Lloyd's Research in CHIP

This document describes the research vision and goals for my contribution to the CHIP project. It is an active and continually changing document, stating what I'm doing know, where I'm going with it, and recording what I've done and how the research direction has evolved.

Table of Contents

General Statement

My role in CHIP is studying the impact of the Semantic Web on recommendation processing. This is in part about how we can apply Semantic Web technologies to improve the generation of recommendations from user ratings and artifact annotations, thus applying new background processing to improve the performance of an established interface paradigm. I will also explore the new interface paradigms the combination of recommendation processing and the Semantic Web facilitate, such as the generation of certain aspects of the personalized tour.

In the long run, I wish to address the emerging Semantic Web User Interaction community. My long-term focus is semantic to presentation structure transform. This relates strongly with user profiles and their relation to particular semantic domains. Together, user profiles about particular semantic repositories guides the transformation of a repository to personalized presentation.

Current Activity

See CHIP Member Recommender Page

Semantic Web Contribitions to Recommendation

The context of the Semantic Web is new for content-based recommendation. Its novel contributions include:

Architecture

We can guide our research plan with a "map" of the problem space that CHIP could solve. CHIP can then plot a course through it. The space would be personalization on the (museum) Semantic Web. Components includes user profiles based on conceptual domains and what personalizable variables exist in interfaces to them, such as content selection, ordering and group, in terms of local and various global access means.

Interest as Relevance

Recommendation represents one type of user profile over a domain: that of expressed interest in individual concepts. Other forms of relavance may be similarly calculated, such as familiarity and task vs goal vs permanent relevance. For CHIP, relavance makes a weighted graph from semantics, which guides transform to presentation. For the demo, we see now the importance of structuring lists in various parts of the interface. Such transform could start giving tangible results in the demo soon, as well as scientific results.

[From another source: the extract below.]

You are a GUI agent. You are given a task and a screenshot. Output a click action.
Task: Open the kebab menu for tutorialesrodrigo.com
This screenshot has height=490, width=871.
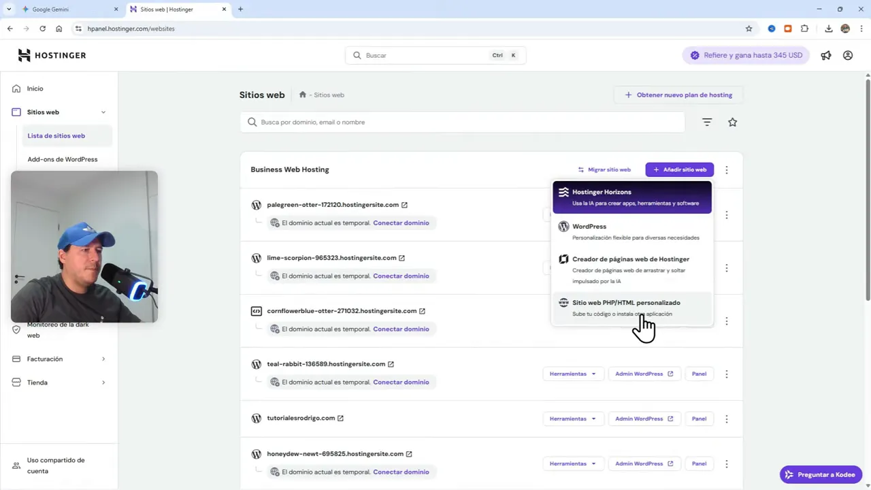point(726,419)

We can handle predicted and explicit interest of concepts as relevance in various aspects of interface generation. The best established aspect for applying relevance to is search. Here, the user enters a search query whose processing generates relevance measures for matching repository components. Typically, this relevance measure determines the order the system presents the matching concepts in. Most simply, we could consider either or both of explicit and predicted interest as the relevance measure for sorting the presentation of a set of concepts. More complexly, interest can be a factor in relevance, combined with query match and perhaps other kinds of relevance measure.

Predicates Correlating with Interest

Certain predicates can correlate with interest, either positive, negative or both. If the different values of a predicate annotate concepts for which the user has explicit interest value with low distribution, this this predicate correlates strongly with user interest. For example, if the user consistently likes artwork created by Rembrandt, but consistently dislikes artwork created by Van Gogh, and is consistently neutral about artwork by Rietveld, then the "created by" predicate tends to determine the user's interest. Simply put, the user's interest or taste in an artwork is often determined by its creator.

The system can exploit predicates that correlate with interest by grouping presentations based on different values of that predicate more often. For example, if a user's interest is often determined by artist, then generated presentations will group their components based on artist, and perhaps artist styles and groups, for that user. Another potential exploitation is that the dialog strategy can detect when such correlating predicates appear and apply them to selecting artworks for the user to rate. Here, hypotheses of interest will more often be based on different values for that predicate, which in turn selects artworks for rating that have these values.